Source text
╔══

Aired July 28, 2022 - 04:30   ET



CHRISTINA MACFARLANE, CNN ANCHOR: Hello, welcome back to CNN NEWSROOM. I'm Christina Macfarlane. If you are just joining us here's an update on our top stories this hour.

In the coming hours U.S. President Joe Biden is expected to speak to his Chinese counterpart Xi Jinping. The White House hopes to get an idea of China's reaction to U.S. House Speaker Nancy Pelosi's possible trip to Taiwan.

And the Biden administration says that it has offered Russia a prisoner swap. Infamous arms dealer Victor Bout in exchange for two Americans in Russian custody, Paul Whelan and Brittney Griner. Russia has yet to respond to the offer.

Now several key reasons of Ukraine are assessing the damage from a series of overnight Russian strikes. Ukrainian officials say the capital region was hit along with Chernihiv and Kharkiv in the northeast. Powerful explosions were also heard in the southern city of Mykolaiv. This comes as the U.S. warns that Russia will soon make moves to annex Ukrainian territory that it's occupying.


ANTONY BLINKEN, U.S. SECRETARY OF STATE: Here is what we expect to see next. Russia installed leaders will hold sham referendums to manufacture the fiction that people in those places want to join Russia. Then they'll use those false votes to claim that the annexation of these regions is legitimate. We must and we will act quickly to make clear to Russia that these tactics will not work.


MACFARLANE: Well, amid the fighting Ukraine is moving closer to resuming grain exports will help ease a global food crisis. Jason Carroll joins me from Irpin in the Kyiv region, while Nada Bashir is in Istanbul. Jason, to you first. We know that the Ukrainian counteroffensive has made some ground overnight, mostly in the south and Kherson as well. But what more can you tell us about the reports of the major strikes in the Kyiv region?

JASON CARROLL, CNN CORRESPONDENT: Right, well, there have been a number of major strikes, some overnight in the area of Kharkiv, saw two missile strikes there. One in the city center, another one on the outskirts of town in the surrounding area. Also, this morning as you mentioned in Kyiv in the surrounding area on the outskirts, saw a missile strike there at what is being described as an infrastructure facility. The last time the area saw a strike was back in June. But once again, Christine, this is Moscow's attempt to show that they can strike anywhere basically at any time.

I think when you are taking a broader look across the country, when you look at the east, what they are seeing are incremental gains going back and forth on both sides. I think there is still a lot of attention in terms of what's happening in Kherson. Military experts say this is where Ukrainians are making a real effort.


We saw the bombing of that bridge there, a key bridge to the Russians who are occupying that area. Key to them in terms of trying to move resources in and out. So, a real effort there in the area of Kherson to either push the Russians back and try to regain some of that territory -- Christina.

╚══

Given task
Using the transcript, decide whether each statement agrees with it, and give yes or no along with the deciding words quoted from the transcript.
1. Russia has responded to the prisoner swap offer.
2. The strike on the outskirts of Kyiv hit what is described as an infrastructure facility.
3. Kharkiv saw three missile strikes overnight.
The rows are separate material and have no connection to the transcript.

Data records
╔══

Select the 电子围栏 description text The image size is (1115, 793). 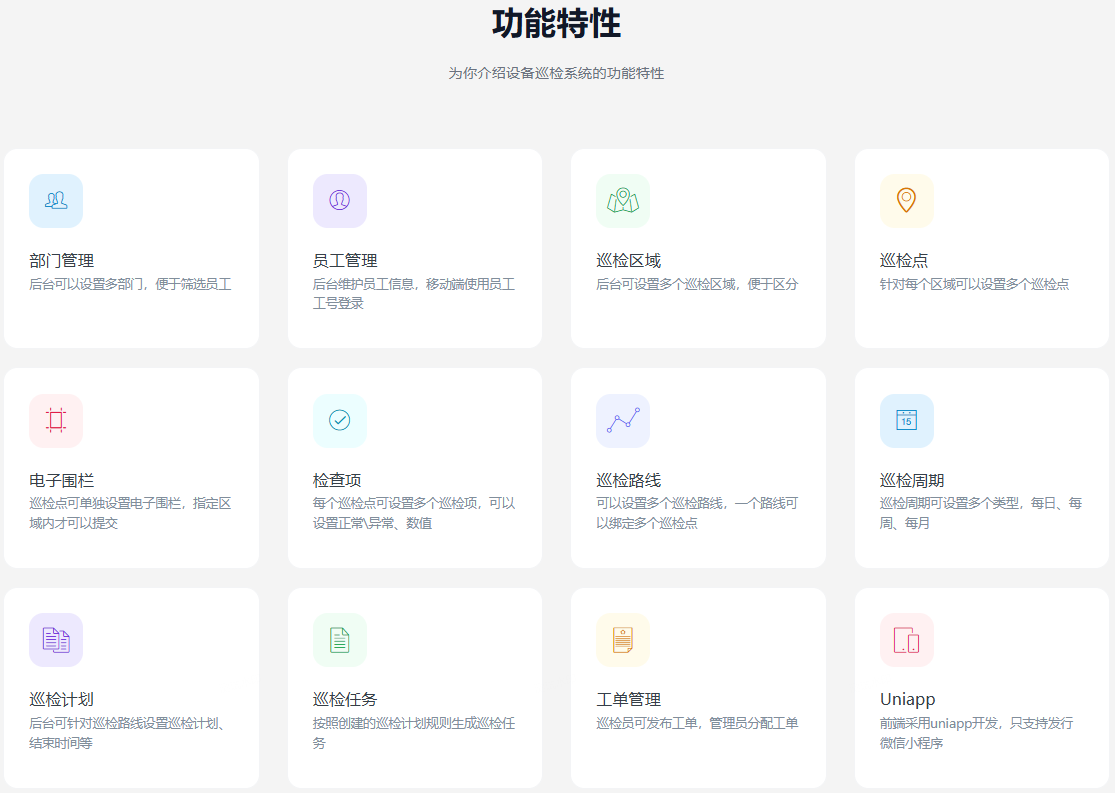(x=130, y=513)
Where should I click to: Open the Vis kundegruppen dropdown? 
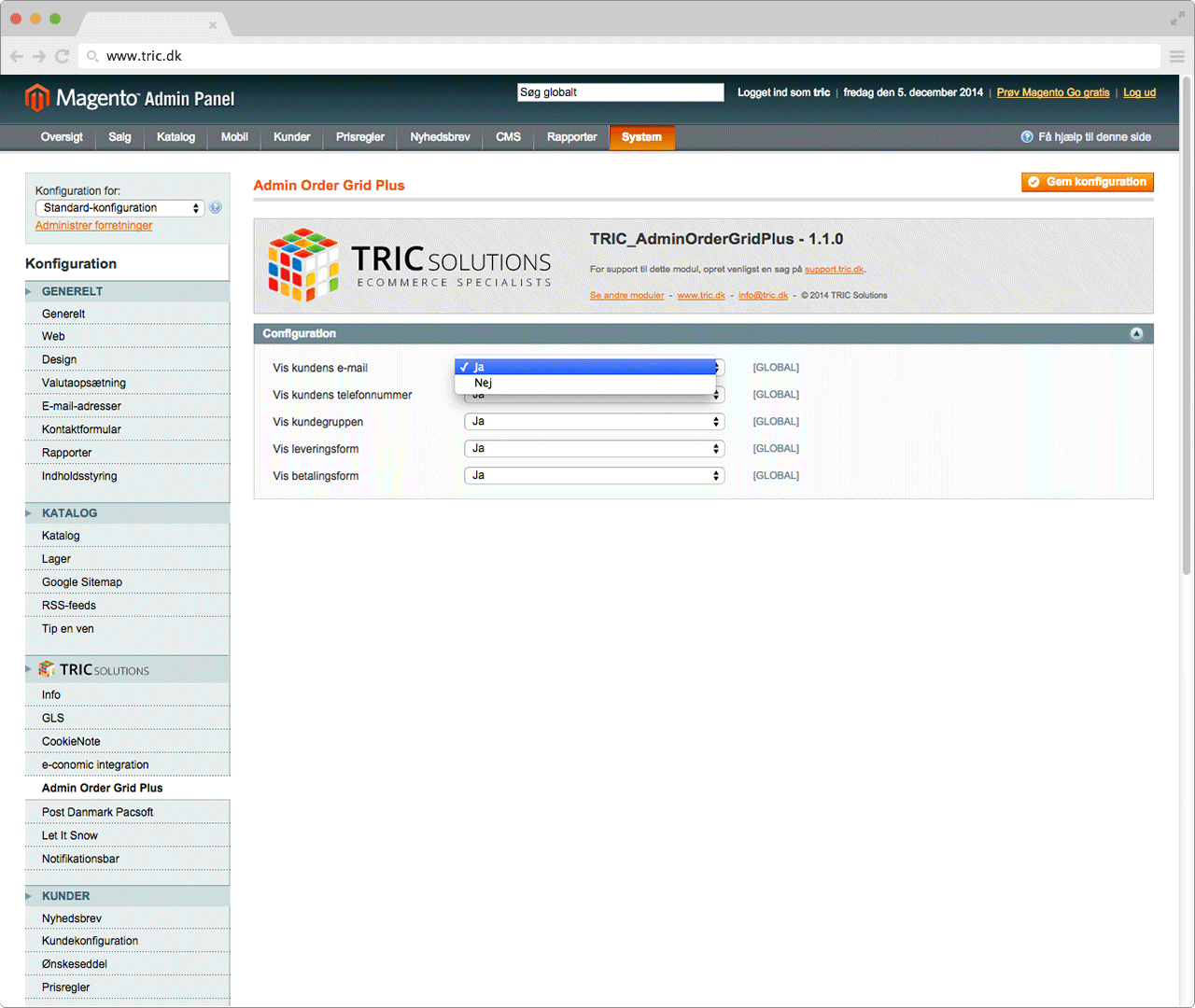[x=594, y=422]
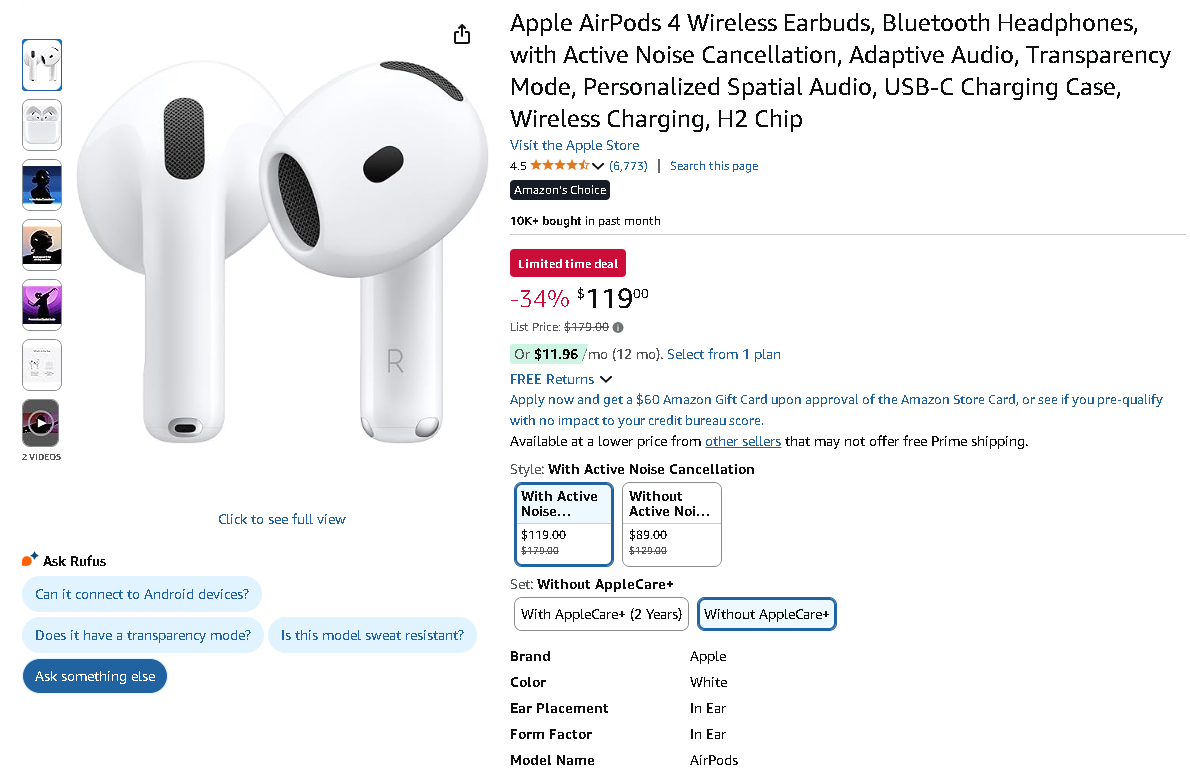View the purple silhouette thumbnail image

pos(42,304)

╚══

Expected output
1. No: "Russia has yet to respond to the offer."
2. Yes: "saw a missile strike there at what is being described as an infrastructure facility."
3. No: "some overnight in the area of Kharkiv, saw two missile strikes there."